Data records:
┏━━

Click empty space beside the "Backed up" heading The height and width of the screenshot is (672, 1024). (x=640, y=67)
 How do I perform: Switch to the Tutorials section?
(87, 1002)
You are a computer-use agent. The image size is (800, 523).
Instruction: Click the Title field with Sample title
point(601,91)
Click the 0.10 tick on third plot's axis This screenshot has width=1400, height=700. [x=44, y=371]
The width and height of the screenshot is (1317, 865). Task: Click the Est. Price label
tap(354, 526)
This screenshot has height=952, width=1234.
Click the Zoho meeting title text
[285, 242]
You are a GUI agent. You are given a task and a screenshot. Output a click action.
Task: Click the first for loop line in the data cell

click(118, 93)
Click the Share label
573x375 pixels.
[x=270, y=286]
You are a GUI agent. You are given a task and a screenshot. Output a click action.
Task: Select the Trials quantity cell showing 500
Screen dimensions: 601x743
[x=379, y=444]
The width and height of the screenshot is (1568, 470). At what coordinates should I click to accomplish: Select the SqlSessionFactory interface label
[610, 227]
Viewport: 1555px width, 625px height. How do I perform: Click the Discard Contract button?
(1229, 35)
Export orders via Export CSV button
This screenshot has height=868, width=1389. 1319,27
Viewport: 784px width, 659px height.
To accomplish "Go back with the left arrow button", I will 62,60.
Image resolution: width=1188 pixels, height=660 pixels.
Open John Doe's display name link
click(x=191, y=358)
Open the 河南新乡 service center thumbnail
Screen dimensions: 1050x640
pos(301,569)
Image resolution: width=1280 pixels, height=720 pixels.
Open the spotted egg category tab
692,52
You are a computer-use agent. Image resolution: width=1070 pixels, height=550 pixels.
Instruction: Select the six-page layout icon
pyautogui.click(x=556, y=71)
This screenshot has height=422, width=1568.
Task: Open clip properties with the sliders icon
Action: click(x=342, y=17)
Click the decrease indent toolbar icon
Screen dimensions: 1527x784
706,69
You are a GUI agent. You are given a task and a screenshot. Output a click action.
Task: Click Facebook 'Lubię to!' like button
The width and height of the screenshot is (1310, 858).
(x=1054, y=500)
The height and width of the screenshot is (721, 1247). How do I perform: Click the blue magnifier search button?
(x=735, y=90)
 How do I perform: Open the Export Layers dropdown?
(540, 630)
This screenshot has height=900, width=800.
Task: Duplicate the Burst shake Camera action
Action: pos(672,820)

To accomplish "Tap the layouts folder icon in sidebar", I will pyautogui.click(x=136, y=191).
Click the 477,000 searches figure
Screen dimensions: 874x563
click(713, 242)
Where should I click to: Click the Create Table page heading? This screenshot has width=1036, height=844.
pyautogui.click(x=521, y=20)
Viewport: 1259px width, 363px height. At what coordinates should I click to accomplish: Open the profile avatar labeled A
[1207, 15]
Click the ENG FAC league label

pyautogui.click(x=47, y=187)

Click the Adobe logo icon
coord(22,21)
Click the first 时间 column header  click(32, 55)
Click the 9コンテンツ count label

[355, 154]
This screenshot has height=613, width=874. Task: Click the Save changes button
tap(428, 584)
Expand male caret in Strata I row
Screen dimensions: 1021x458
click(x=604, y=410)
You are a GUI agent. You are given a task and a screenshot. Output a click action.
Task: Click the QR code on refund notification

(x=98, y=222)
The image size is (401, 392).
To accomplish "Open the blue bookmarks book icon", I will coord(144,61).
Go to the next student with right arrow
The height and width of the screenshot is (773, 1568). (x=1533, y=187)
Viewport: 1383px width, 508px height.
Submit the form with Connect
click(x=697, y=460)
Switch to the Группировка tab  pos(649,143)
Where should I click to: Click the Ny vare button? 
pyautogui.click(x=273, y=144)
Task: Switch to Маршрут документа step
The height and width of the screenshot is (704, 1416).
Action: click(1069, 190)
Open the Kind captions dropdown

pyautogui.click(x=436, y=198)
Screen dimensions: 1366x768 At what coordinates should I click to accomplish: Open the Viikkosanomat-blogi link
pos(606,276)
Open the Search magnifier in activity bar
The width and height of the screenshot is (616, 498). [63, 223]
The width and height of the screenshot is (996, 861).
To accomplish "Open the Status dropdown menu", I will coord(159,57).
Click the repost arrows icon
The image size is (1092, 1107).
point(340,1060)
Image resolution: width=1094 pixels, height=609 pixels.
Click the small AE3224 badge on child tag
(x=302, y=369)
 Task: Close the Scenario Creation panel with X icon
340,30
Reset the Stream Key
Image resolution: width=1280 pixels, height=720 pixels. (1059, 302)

┗━━

Exercise aim
Starting at the line in the records above that contains "The height and width of the screenshot is (704, 1416).", output every line up to and including the last one, with nothing added.

Task output
The height and width of the screenshot is (704, 1416).
Action: click(1069, 190)
Open the Kind captions dropdown

pyautogui.click(x=436, y=198)
Screen dimensions: 1366x768 At what coordinates should I click to accomplish: Open the Viikkosanomat-blogi link
pos(606,276)
Open the Search magnifier in activity bar
The width and height of the screenshot is (616, 498). [63, 223]
The width and height of the screenshot is (996, 861).
To accomplish "Open the Status dropdown menu", I will coord(159,57).
Click the repost arrows icon
The image size is (1092, 1107).
point(340,1060)
Image resolution: width=1094 pixels, height=609 pixels.
Click the small AE3224 badge on child tag
(x=302, y=369)
 Task: Close the Scenario Creation panel with X icon
340,30
Reset the Stream Key
Image resolution: width=1280 pixels, height=720 pixels. (1059, 302)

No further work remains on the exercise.